Mientras tanto y hasta entonces, ya ha cambiado nuestra forma de imaginar lo inimaginable y la ciencia ficción ya no se concentra tanto en nosotros como invadidos sino -ya se dijo- en nosotros como invasores. Ahí están los best sellers del terraforming como la Trilogía Marte de Kim Stanley Robinson o El marciano de Andy Weir (en el cine con la cara de Matt Damon), o todas esas prolijas crónicas del viaje en el subgénero del generation-ship con hitos recientes como Aurora (también de Robinson) y Seveneves de Neal Stephenson y filmes como Passengers con Jennifer Lawrence y Chris Pratt jugando a Adán y Eva entre las estrellas.


 Pero todavía falta un poco para eso y las últimas noticias informan de que el Tesla/Starman de Musk (en la pantalla de su salpicadero se lee ese "Don't Panic" en homenaje a las locuras galácticas de Douglas Adams) no va a llegar a Marte y se dirige, en cambio, hacia un cinturón de asteroides que, más temprano que tarde, acabarán pulverizando ese objeto "Hecho en la Tierra por Terráqueos". Y enseguida, se supo que ni siquiera eso. Error de cálculo y trayectoria y menos mal que se trataba de un maniquí.
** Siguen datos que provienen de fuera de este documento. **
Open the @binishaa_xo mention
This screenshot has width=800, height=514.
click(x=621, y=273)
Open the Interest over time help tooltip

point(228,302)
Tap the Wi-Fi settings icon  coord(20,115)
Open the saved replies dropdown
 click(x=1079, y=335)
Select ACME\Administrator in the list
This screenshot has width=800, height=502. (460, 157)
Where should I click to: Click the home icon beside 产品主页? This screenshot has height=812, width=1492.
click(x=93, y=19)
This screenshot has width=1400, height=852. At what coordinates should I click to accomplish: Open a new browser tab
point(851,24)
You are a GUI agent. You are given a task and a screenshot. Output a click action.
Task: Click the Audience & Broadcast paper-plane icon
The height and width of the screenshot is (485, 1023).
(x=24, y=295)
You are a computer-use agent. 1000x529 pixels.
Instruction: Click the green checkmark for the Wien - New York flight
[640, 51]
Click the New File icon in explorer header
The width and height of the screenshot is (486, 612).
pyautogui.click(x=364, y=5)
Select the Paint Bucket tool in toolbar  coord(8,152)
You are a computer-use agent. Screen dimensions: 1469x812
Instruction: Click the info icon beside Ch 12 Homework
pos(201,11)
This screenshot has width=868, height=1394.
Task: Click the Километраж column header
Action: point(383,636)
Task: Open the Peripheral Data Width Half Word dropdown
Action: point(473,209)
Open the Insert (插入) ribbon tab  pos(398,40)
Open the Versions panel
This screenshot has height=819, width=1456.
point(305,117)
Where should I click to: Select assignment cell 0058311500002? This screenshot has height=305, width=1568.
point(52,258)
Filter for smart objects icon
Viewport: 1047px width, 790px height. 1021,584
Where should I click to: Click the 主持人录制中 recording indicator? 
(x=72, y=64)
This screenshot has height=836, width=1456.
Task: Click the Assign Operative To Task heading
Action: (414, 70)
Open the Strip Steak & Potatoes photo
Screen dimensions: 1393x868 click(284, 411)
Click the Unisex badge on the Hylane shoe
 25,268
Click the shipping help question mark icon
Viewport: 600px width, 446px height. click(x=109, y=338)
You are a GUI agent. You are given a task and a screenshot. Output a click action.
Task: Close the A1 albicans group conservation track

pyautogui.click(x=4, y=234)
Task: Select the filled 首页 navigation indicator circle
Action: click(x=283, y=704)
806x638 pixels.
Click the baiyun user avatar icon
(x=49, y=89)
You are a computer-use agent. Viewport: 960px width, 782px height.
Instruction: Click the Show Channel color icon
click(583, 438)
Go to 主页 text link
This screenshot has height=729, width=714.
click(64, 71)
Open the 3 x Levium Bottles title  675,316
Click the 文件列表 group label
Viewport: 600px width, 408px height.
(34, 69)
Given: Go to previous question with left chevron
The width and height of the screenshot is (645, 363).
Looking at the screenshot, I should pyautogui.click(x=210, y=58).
 Y vaya a saber uno dónde acabará y tal vez Starman se pose sobre un planeta distante y sea el principio de toda una religión. O tal vez no haga otra cosa que confirmarle a mentes superiores que no somos dignos de contactar con ellas o que contacten con nosotros en nuestra agónica Tierra. Preguntado en su momento por un posible epitafio para su lápida, Wells respondió: "No estaría mal que fuese: ¡Se los dije, malditos tontos!" Pero también, digámoslo, Wells es el escritor de fantaciencia cuyas profecías y adelantos -máquina del tiempo, sirenas, crono-durmientes, invisibilidad, animales humanizados, marcianos- menos se han cumplido en toda la historia de la literatura.


 Memo para David Bowie y su Major Tom estén donde estén: no, no hay vida en Marte. Marte está muerto. Pero -como Elvis- Marte también está vivo y goza de buena salud. Algún día o alguna noche -en la oscuridad del espacio donde conviven el Sol y la Luna y todas las estrellas- llegaremos por fin a él y, suele ocurrir, nada será como imaginamos. Pero por fin seremos marcianos quienes tal vez -con el correr de los milenios y la amnesia de la Historia y la incomunicación de las distancias- mirarán desde allí hacia ya saben dónde y se preguntarán si todavía hay vida en la Tierra. Y si es o alguna vez fue vida inteligente.